[bawolff]

And what if upstream is problematic? Even if it stops this particular attack, reading just the AUR file feels like fighting yesterday's war. I don't think advice to the effect of, just read the parts of the code that have been used in attacks in the past but blindly trust everything else, makes a lot of sense.

[exceptione]

  > And what if upstream is problematic? 

That would be the same problem for official packages. Unless I am mistaken, the difference between maintainers for the official repos versus AUR, is that the former is a trusted/vetted person. But afaik, they also just package upstream software. I doubt they will read through tons of commits to see if there might be anything nefarious there.

It would be better if software would be forced to have something like a very advanced manifest file, with requested permissions. Malware has to eventually communicate with endpoints, so a declared whitelist of endpoints should definitely be part of such a manifest. Some wrapper program could set up a namespaces that allows just what is requested. Any software that requires `endpoints = [.*]` would make it obvious to the user that it is a really dangerous piece of software. Your code editor should not ship like that.

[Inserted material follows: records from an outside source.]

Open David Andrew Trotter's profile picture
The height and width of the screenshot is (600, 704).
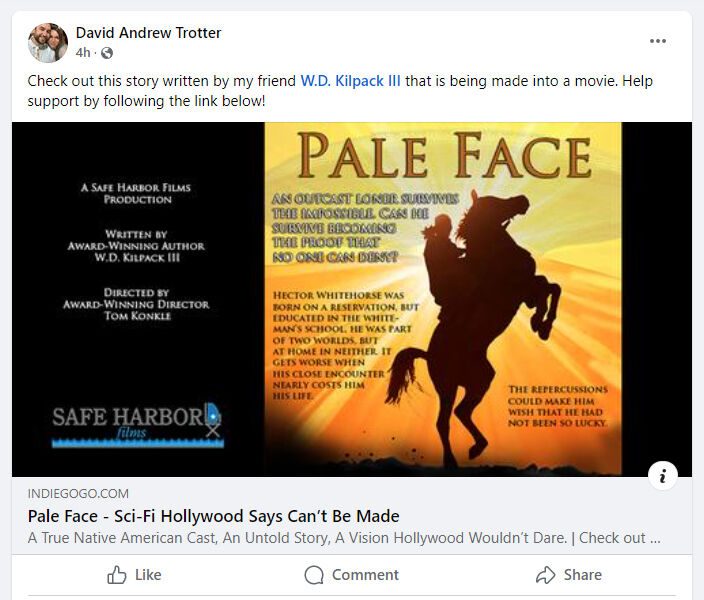pyautogui.click(x=48, y=43)
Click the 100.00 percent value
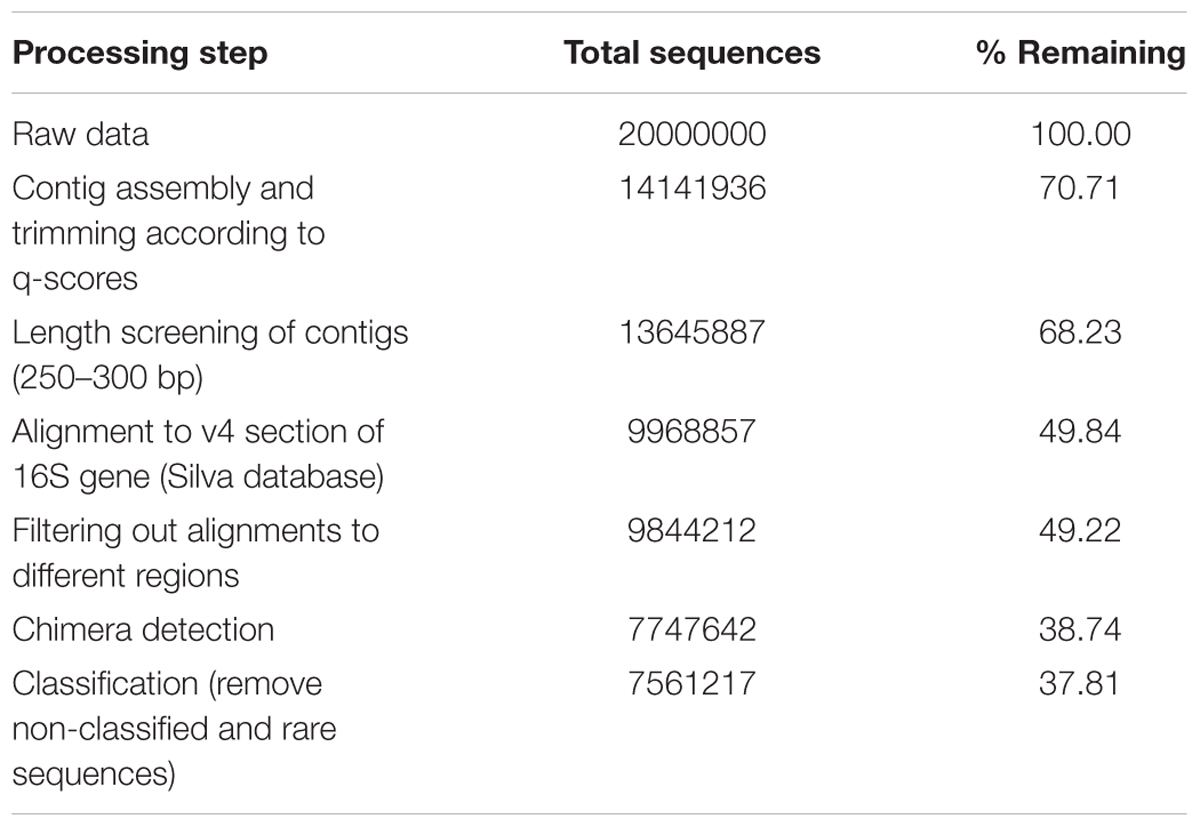The height and width of the screenshot is (827, 1200). pos(1079,134)
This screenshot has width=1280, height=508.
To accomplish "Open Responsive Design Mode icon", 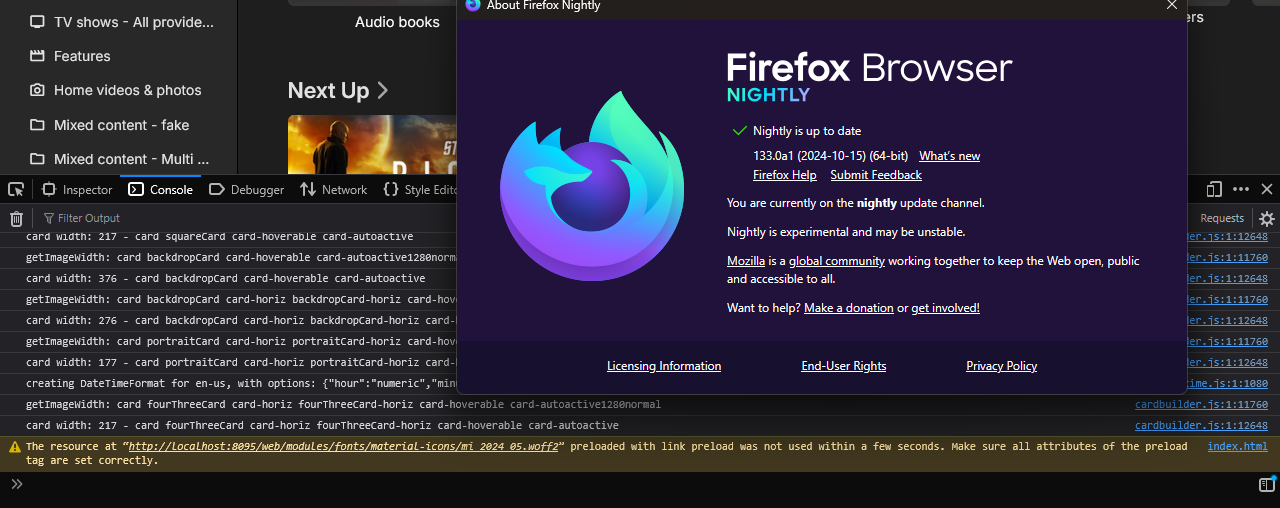I will pyautogui.click(x=1214, y=189).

The first thing I can think of in this direction is flatpak, but that is really coarse grained, with defaults that are very lax. Also flatpak-like solutions do not expose an api to the wrapped application, which is both a pro and a con (a con when you consider installing application plugins requiring further permissions).

[Hackbraten]

> And what if upstream is problematic?

Then don’t install the package.

It’s on you to decide whether you trust upstream or not.

You’re free to use any scanner you want on the upstream sources if it makes you feel safer. (I’m currently working on a makepkg extension that allows just that.)

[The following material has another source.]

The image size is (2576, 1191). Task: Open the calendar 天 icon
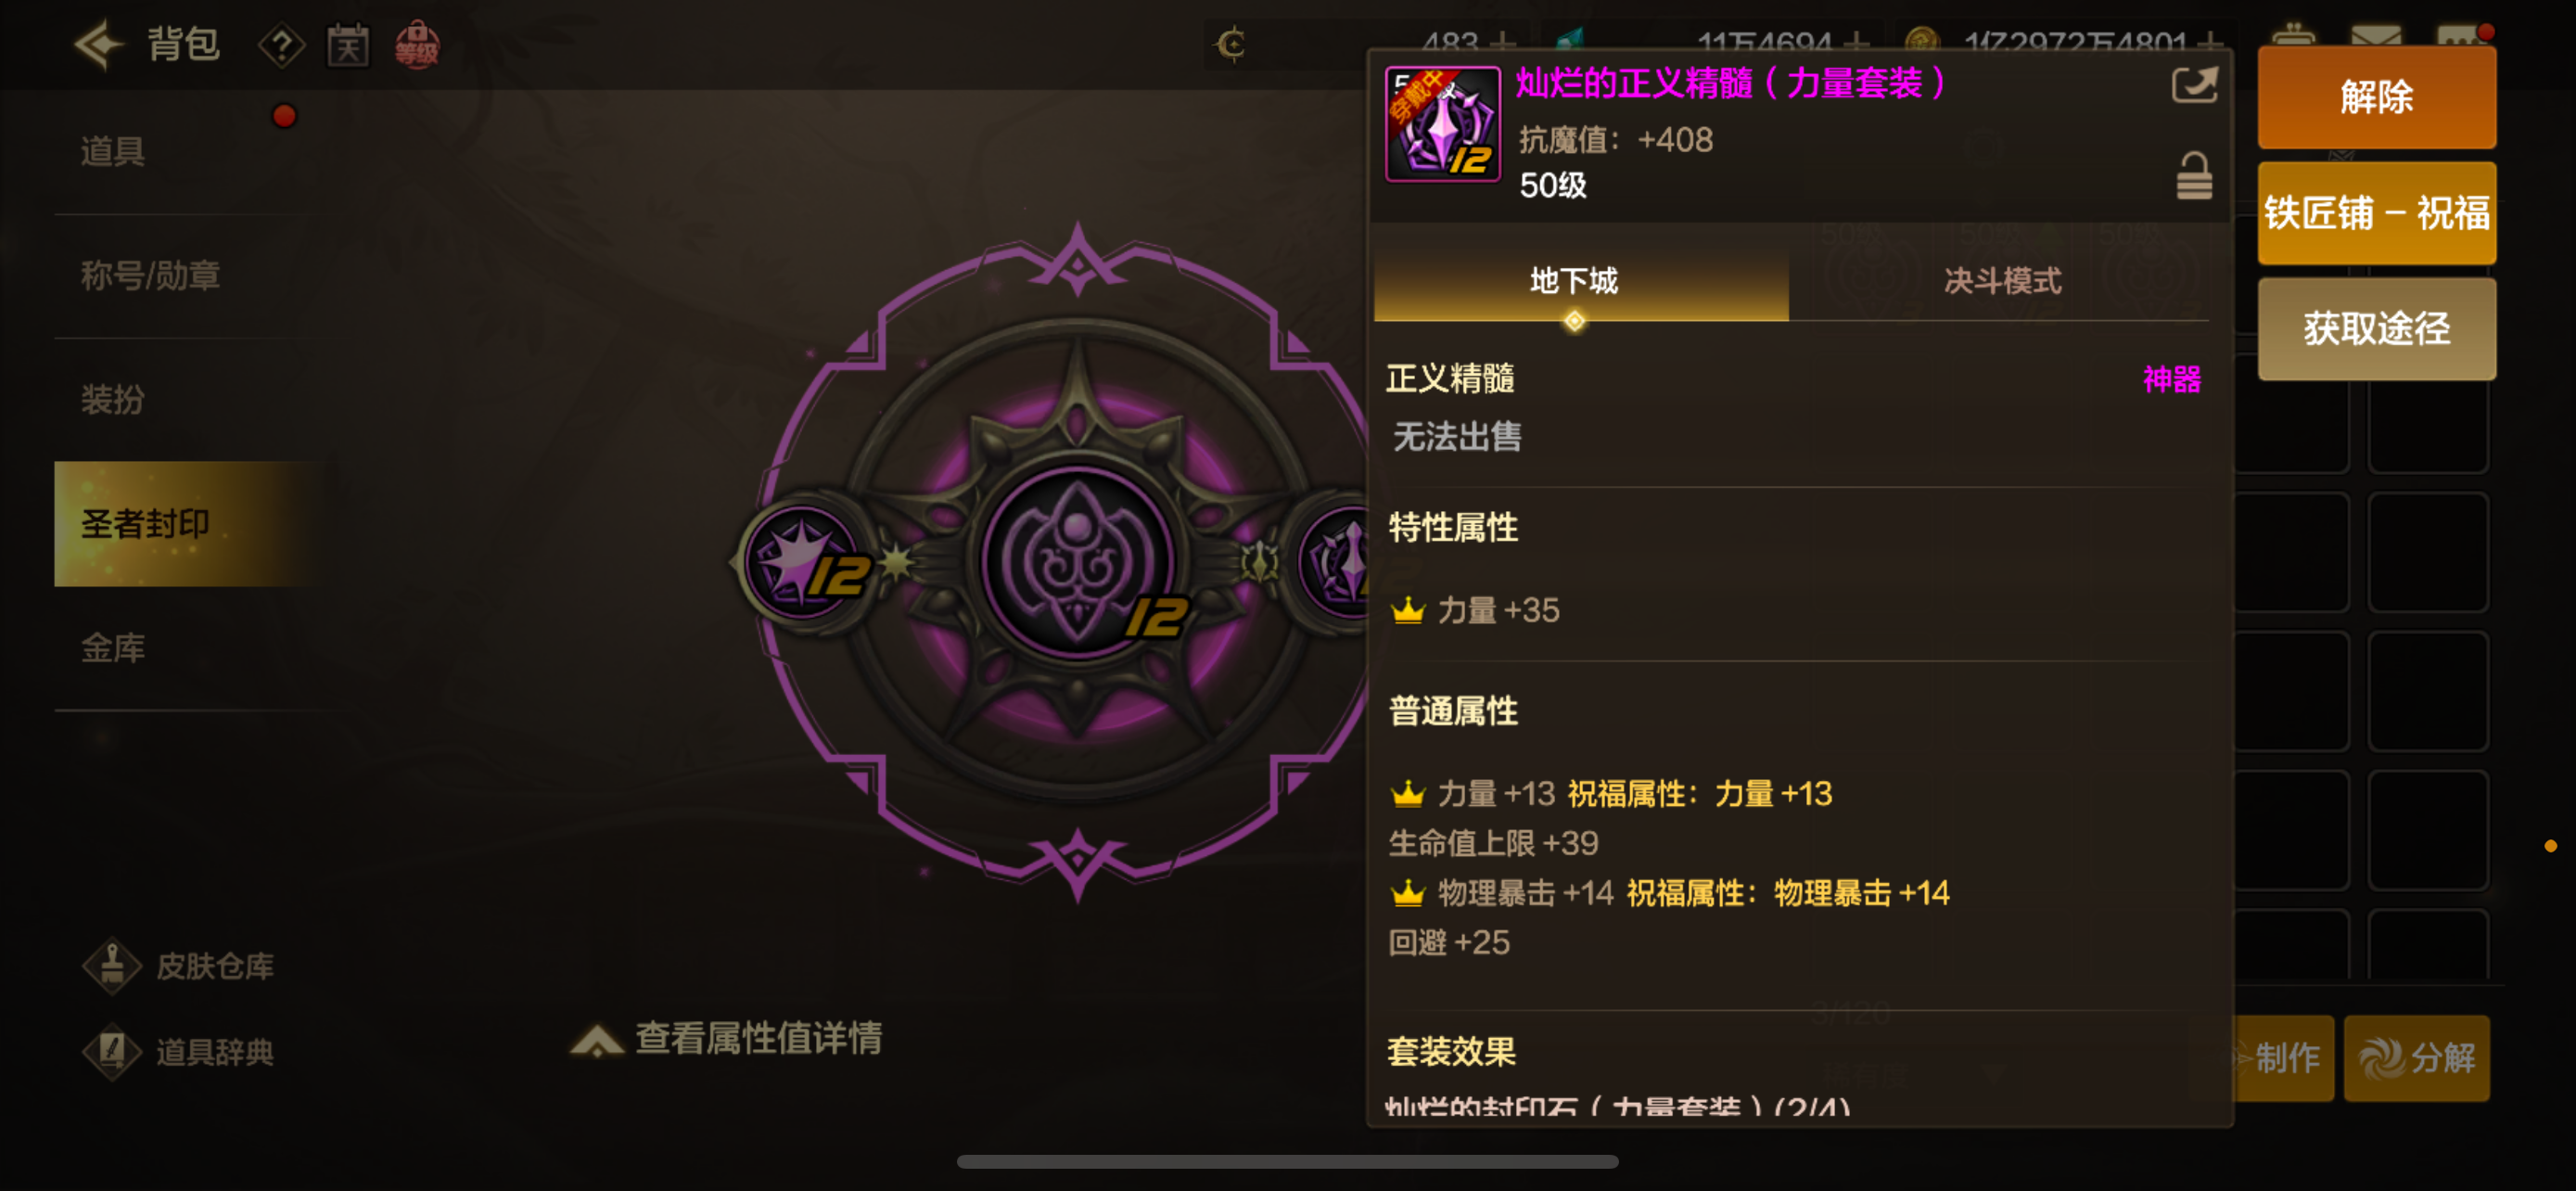(348, 46)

The core and extra repos are curated, and every package maintainer is doing their due diligence (and more) to protect the users. But on the AUR, nobody is going to do that work for you.

[exceptione]

> doing their due diligence (and more)

Do you know how? This sounds like an unpractical high amount of time consuming task.

[embedding-shape]

It really isn't, made a short tutorial just for you (and other's): https://news.ycombinator.com/item?id=48518704

[prmoustache]

> And what if upstream is problematic?

The same as when you install any software on macos or windows, even proprietary ones, that may themselves depend on third party libraries.

At every stage of development there is a possibility of malicious code being introduced.